Tired Lion kept the crowd’s excitement levels high and got them even more eager for the main act.
Foals entered a stage aglow with red lights and smoke. A robotic voice announced, “everything not saved will be lost” – the title of their latest album which explores the current political and environmental state of Britain and the world. The opening chords of ‘On The Luna’ began to play and the crowd cheered in anticipation.
I had high expectations for Foals, I won’t lie, but they somehow well and truly obliterated them. Their performance was packed with energy, excitement and adrenaline. Front man Yannis Philippakis’ howling vocals soared over gritty guitar riffs and syncopated beats. The crowd joined in with plenty of fast clapping, finger pointing and singing.
“Thanks for coming out tonight. I know it’s a Sunday… it’s going to be a ripper though,” said Philippakis.
Foals’ set was full of dancey, boppy numbers and an agreeable amount of old favourites. They made sure to play their classics, such as ‘Two Step, Twice’, ‘Red Socks Pugie’ and ‘My Number’. Foals also treated us to tracks from their latest instalment, including their dreamy tune ‘Sunday’, which was a highlight of their show for me. The inclusion of this song created a slower, chilled out yet uplifting moment, with the build up leaving the crowd feeling warm and fuzzy on the inside. Right after this track, it was straight back into their signature upbeat sound. Foals really knew how to get the crowd grooving, I’d never danced so much or so intensely at a gig before.
Foals sipped on beers and smoked cigarettes on stage. There were frequent but swift guitar transitions from the stagehands.
“I’m used to switching guitars that way so I keep looking left like a plonker,” said Philippakis in a strong British accent after one of the transitions.

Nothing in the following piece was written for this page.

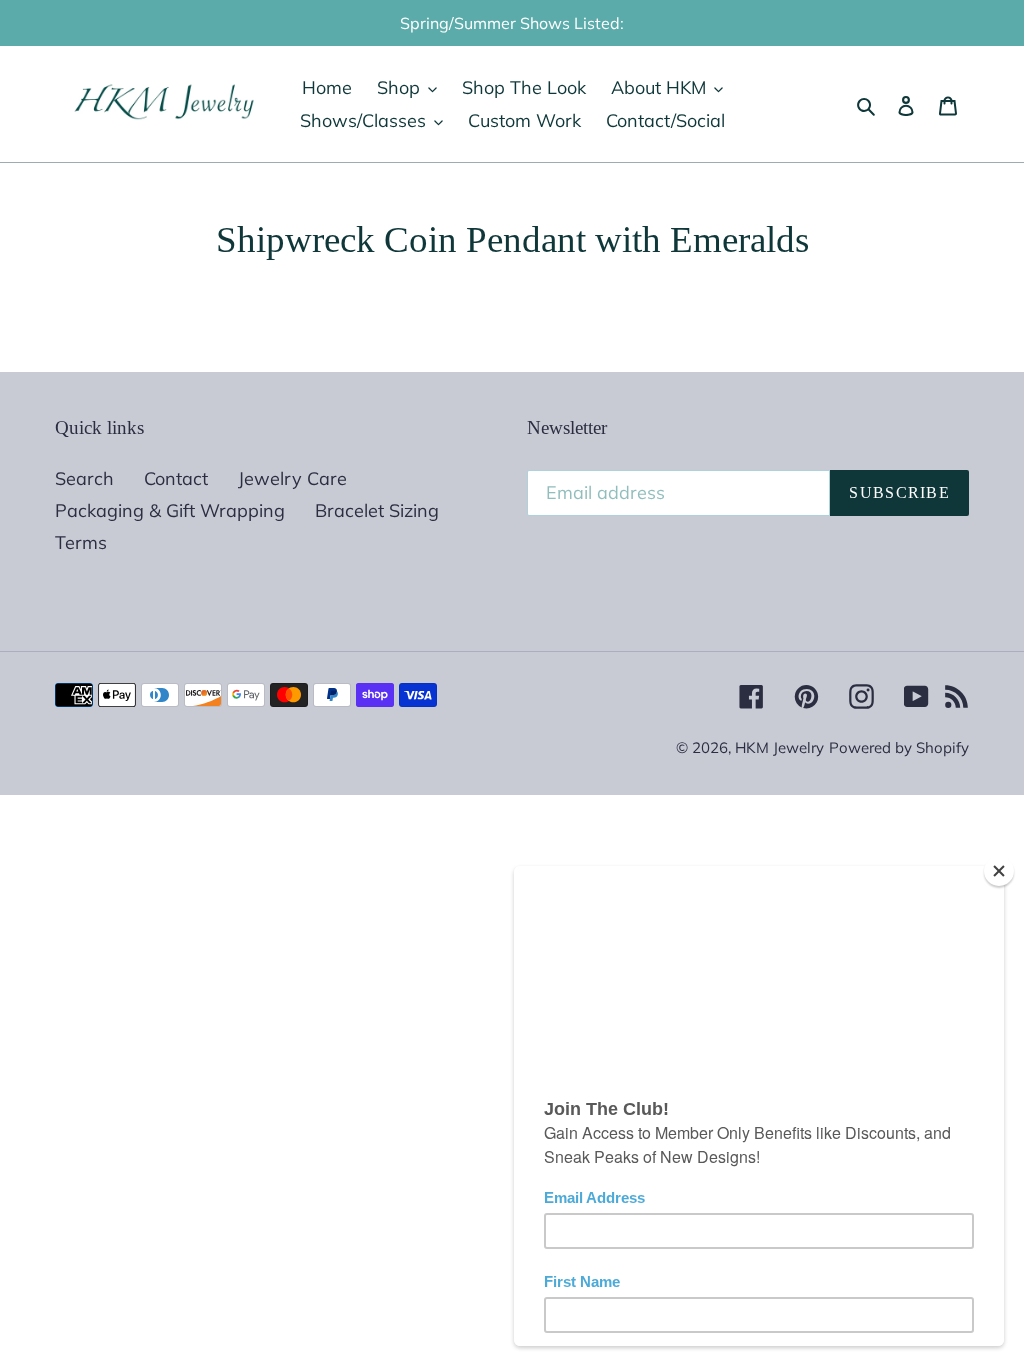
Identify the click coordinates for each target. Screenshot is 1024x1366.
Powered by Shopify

Just when I thought we’d seen Foals at their most energetic, I was proven very wrong. The Oxford boys gave us everything they had left during the last quarter of the show. Philippakis strayed from the stage, becoming more daring each time, from crowd surfing to standing on top of the barrier at the front of the moshpit at one point.

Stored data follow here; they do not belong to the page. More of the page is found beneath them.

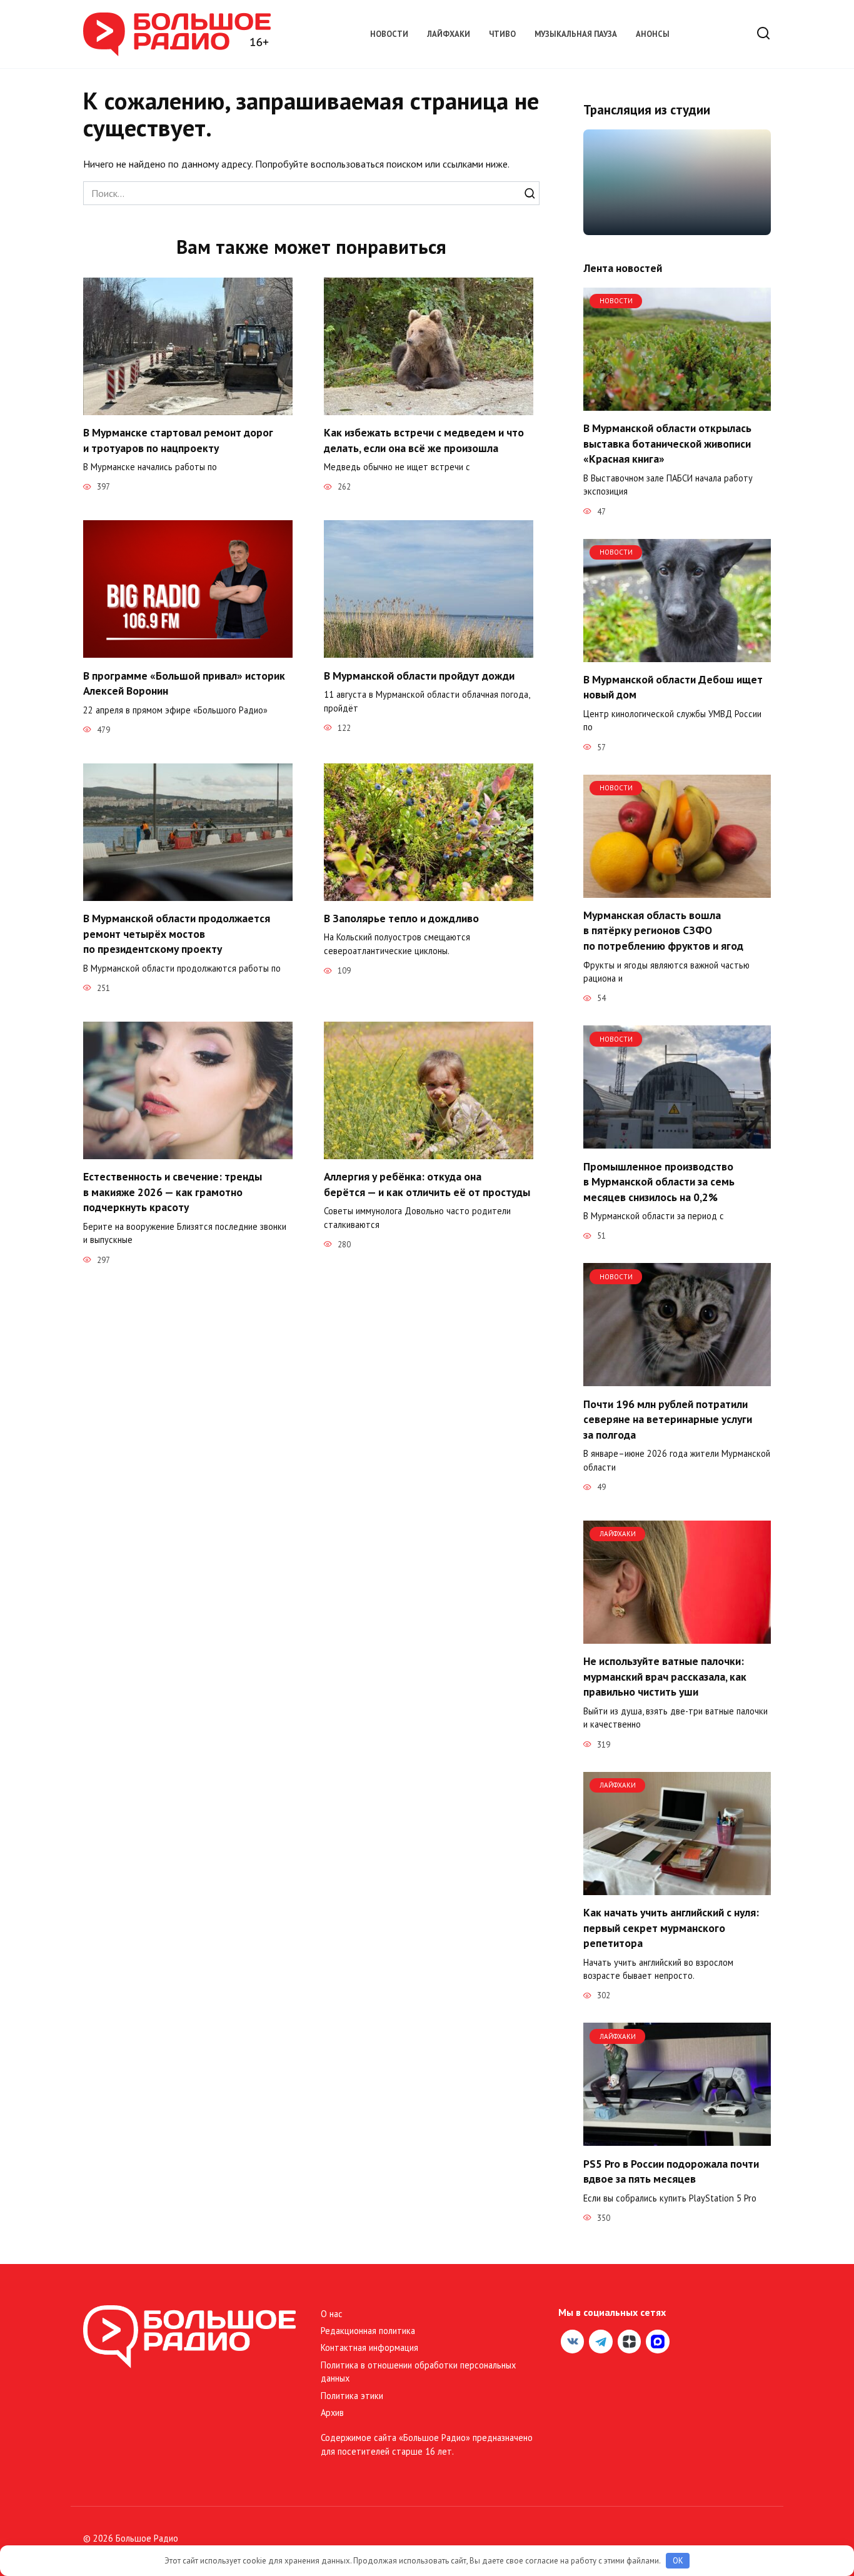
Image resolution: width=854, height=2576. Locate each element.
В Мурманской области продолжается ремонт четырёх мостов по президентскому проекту (176, 933)
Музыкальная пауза (576, 34)
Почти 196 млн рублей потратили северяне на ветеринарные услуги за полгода (667, 1418)
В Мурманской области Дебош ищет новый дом (673, 687)
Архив (332, 2412)
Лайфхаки (448, 34)
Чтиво (502, 34)
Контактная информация (369, 2347)
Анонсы (653, 34)
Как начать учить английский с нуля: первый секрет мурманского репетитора (671, 1927)
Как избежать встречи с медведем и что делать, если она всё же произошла (424, 440)
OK (678, 2560)
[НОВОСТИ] (677, 403)
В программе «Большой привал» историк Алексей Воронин (184, 683)
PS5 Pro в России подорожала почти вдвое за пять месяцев (671, 2171)
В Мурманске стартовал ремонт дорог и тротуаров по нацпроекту (178, 440)
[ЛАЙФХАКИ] (677, 1636)
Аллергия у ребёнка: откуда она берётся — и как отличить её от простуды (427, 1184)
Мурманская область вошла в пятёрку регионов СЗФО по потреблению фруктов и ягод (663, 930)
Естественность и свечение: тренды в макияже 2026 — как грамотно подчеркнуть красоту (172, 1191)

The most memorable moment of the gig was when Philippakis ran out into the crowd during the encore and disappeared up a flight of stairs. He re-emerged on the first platform of the venue, which he’d earlier described as “some bonkers 80’s style wedding cake” with its multi-tiered structure. Philippakis played and continued to sing from the balcony, before setting his guitar aside and climbing over the railing. He then gave the audience a countdown, before jumping down into the crowd and trusting his fans would catch him. And thank goodness they did!
Thank you, Foals. Your performance was lively and exhilarating. It was one of those concerts where I had no time to think about anything else, I was fully immersed in the moment. What a ripper of a night indeed!